Extrait ::
La rêveuse Germanie nous donnera d’excellents échantillons de comique absolu. Là tout est grave, profond, excessif. Pour trouver du comique féroce et très-féroce, il faut passer la Manche et visiter les royaumes brumeux du spleen. La joyeuse, bruyante et oublieuse Italie abonde en comique innocent. C’est en pleine Italie, au cœur du carnaval méridional, au milieu du turbulent Corso que Théodore Hoffmann a judicieusement placé le drame excentrique de la Princesse Brambilla. Les Espagnols sont très-bien doués en fait de comique. Ils arrivent vite au cruel, et leurs fantaisies les plus grotesques contiennent souvent quelque chose de sombre.

Travail à faire ::
A - Restituez, dans l'extrait sur le comique, tout le passage qui va de « La rêveuse Germanie » jusqu'à « chose de sombre. ».
B - Reprenez l'extrait sur le comique à la suite de sa dernière phrase.

Données disponibles ::
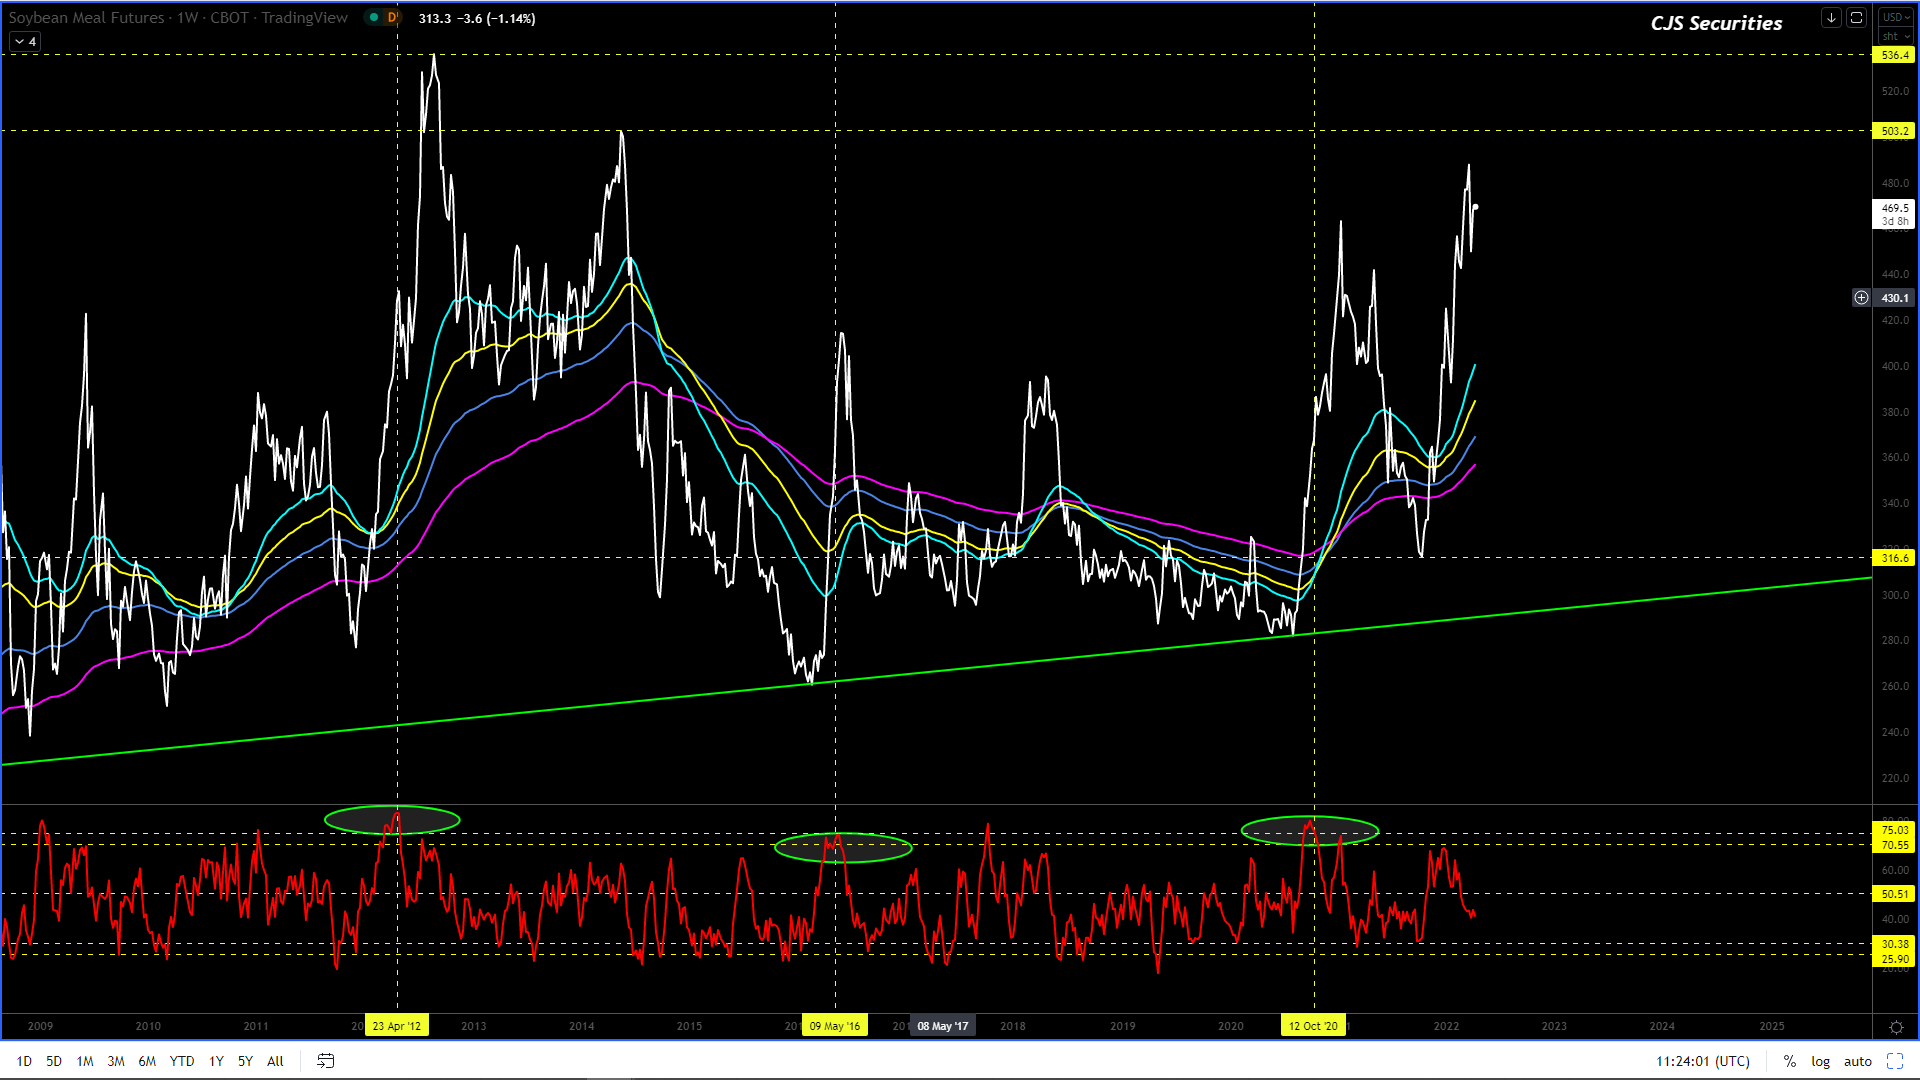Screen dimensions: 1920x1080
Task: Open chart scale settings gear icon
Action: (1896, 1027)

Corrigé ::
A -
La rêveuse Germanie nous donnera d’excellents échantillons de comique absolu. Là tout est grave, profond, excessif. Pour trouver du comique féroce et très-féroce, il faut passer la Manche et visiter les royaumes brumeux du spleen. La joyeuse, bruyante et oublieuse Italie abonde en comique innocent. C’est en pleine Italie, au cœur du carnaval méridional, au milieu du turbulent Corso que Théodore Hoffmann a judicieusement placé le drame excentrique de la Princesse Brambilla. Les Espagnols sont très-bien doués en fait de comique. Ils arrivent vite au cruel, et leurs fantaisies les plus grotesques contiennent souvent quelque chose de sombre.

B -
Je garderai longtemps le souvenir de la première pantomime anglaise que j’aie vu jouer. C’était au théâtre des Variétés, il y a quelques années. Peu de gens s’en souviendront sans doute, car bien peu ont paru goûter ce genre de divertissement, et ces pauvres mimes anglais reçurent chez nous un triste accueil. Le public français n’aime guère ètre dépaysé. Il n’a pas le goût très-cosmopolite, et les déplacements d’horizon lui troublent la vue. Pour mon compte, je fus excessivement frappé de cette manière de comprendre le comique. On disait, et c’étaient les indulgents, pour expliquer l’insuccès, que c’étaient des artistes vulgaires et médiocres, des doublures ; mais ce n’était pas la question. Ils étaient Anglais, c’est là l’important.

Il m’a semblé que le signe distinctif de ce genre de comique était la violence. Je vais en donner la preuve par quelques échantillons de mes souvenirs.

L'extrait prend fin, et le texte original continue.